====== Source data ======
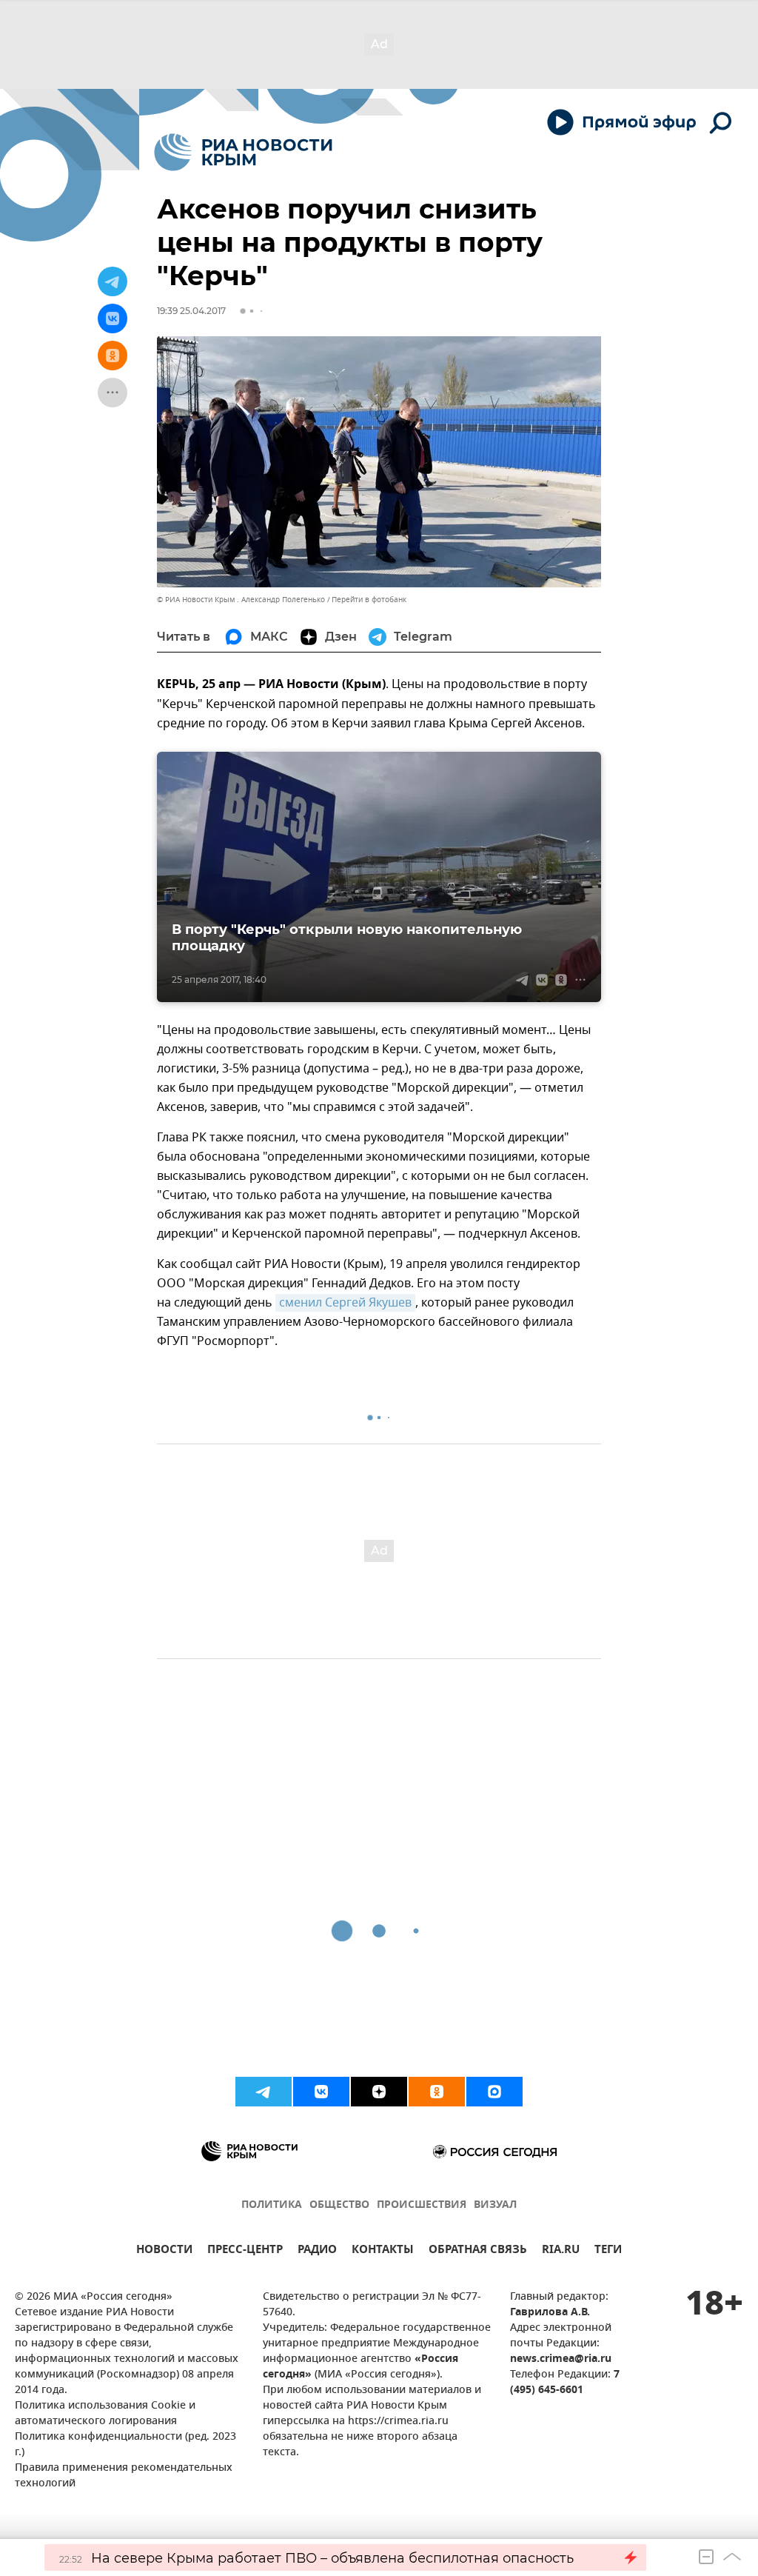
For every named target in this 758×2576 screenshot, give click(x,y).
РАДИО (317, 2251)
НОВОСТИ (164, 2251)
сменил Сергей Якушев (345, 1303)
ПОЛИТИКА (271, 2205)
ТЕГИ (608, 2251)
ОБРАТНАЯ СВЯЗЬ (478, 2251)
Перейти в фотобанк (369, 599)
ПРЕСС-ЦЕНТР (245, 2251)
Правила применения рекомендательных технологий (123, 2476)
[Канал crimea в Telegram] (263, 2091)
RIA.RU (561, 2251)
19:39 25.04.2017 (191, 310)
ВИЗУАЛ (495, 2205)
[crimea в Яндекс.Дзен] (379, 2091)
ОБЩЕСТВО (339, 2205)
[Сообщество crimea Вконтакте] (321, 2091)
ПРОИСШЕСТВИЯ (421, 2205)
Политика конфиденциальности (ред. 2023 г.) (125, 2445)
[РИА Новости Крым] (243, 152)
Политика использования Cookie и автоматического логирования (105, 2414)
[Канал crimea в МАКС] (494, 2091)
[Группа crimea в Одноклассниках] (437, 2091)
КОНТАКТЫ (383, 2251)
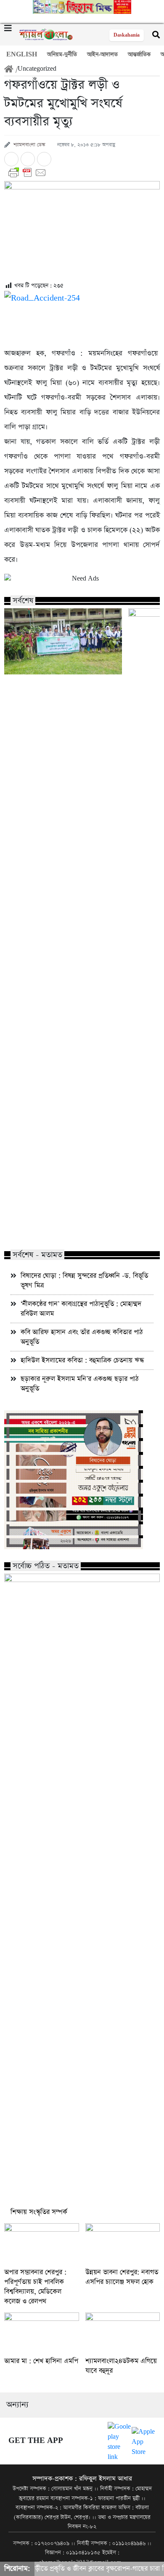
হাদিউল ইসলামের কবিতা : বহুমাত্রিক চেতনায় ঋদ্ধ (82, 1360)
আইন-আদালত (102, 55)
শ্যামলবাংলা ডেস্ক (29, 144)
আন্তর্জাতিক (139, 55)
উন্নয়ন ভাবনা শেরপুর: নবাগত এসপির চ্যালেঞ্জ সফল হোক (121, 2277)
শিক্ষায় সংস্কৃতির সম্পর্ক (39, 2212)
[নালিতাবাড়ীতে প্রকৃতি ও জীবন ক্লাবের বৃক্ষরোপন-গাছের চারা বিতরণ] (63, 641)
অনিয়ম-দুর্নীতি (62, 55)
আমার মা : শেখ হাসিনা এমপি (41, 2361)
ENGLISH (21, 55)
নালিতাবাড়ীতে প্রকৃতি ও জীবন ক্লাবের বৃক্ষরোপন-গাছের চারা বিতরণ (56, 1226)
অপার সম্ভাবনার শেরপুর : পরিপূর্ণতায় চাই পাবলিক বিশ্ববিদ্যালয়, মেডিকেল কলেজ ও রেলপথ (35, 2286)
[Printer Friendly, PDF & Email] (82, 172)
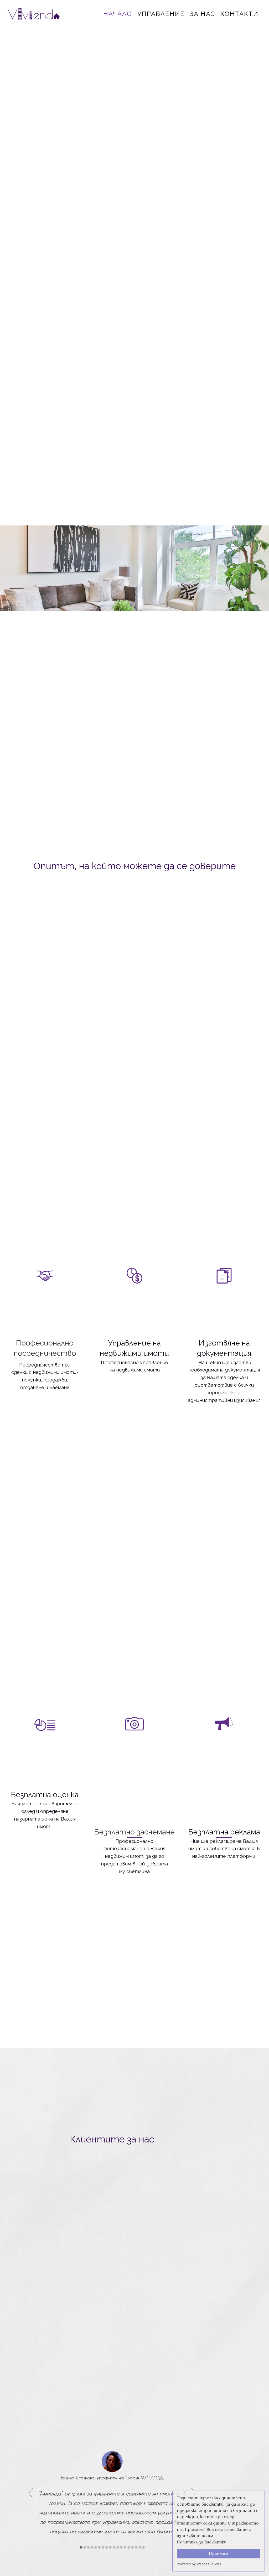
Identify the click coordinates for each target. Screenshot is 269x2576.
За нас (202, 14)
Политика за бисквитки (201, 2541)
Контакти (239, 14)
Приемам (219, 2553)
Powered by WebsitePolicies (199, 2564)
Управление (161, 14)
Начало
======
Repeat exactly the lines from the one holding "বিতরণ (56, 1226)" through the last line of the entries, both included; the pictures do not belong in the copy.

**Output of the exercise:**
নালিতাবাড়ীতে প্রকৃতি ও জীবন ক্লাবের বৃক্ষরোপন-গাছের চারা বিতরণ (56, 1226)
অপার সম্ভাবনার শেরপুর : পরিপূর্ণতায় চাই পাবলিক বিশ্ববিদ্যালয়, মেডিকেল কলেজ ও রেলপথ (35, 2286)
[Printer Friendly, PDF & Email] (82, 172)
Identify the click coordinates for each target. Screenshot is 269x2576.
За нас (202, 14)
Политика за бисквитки (201, 2541)
Контакти (239, 14)
Приемам (219, 2553)
Powered by WebsitePolicies (199, 2564)
Управление (161, 14)
Начало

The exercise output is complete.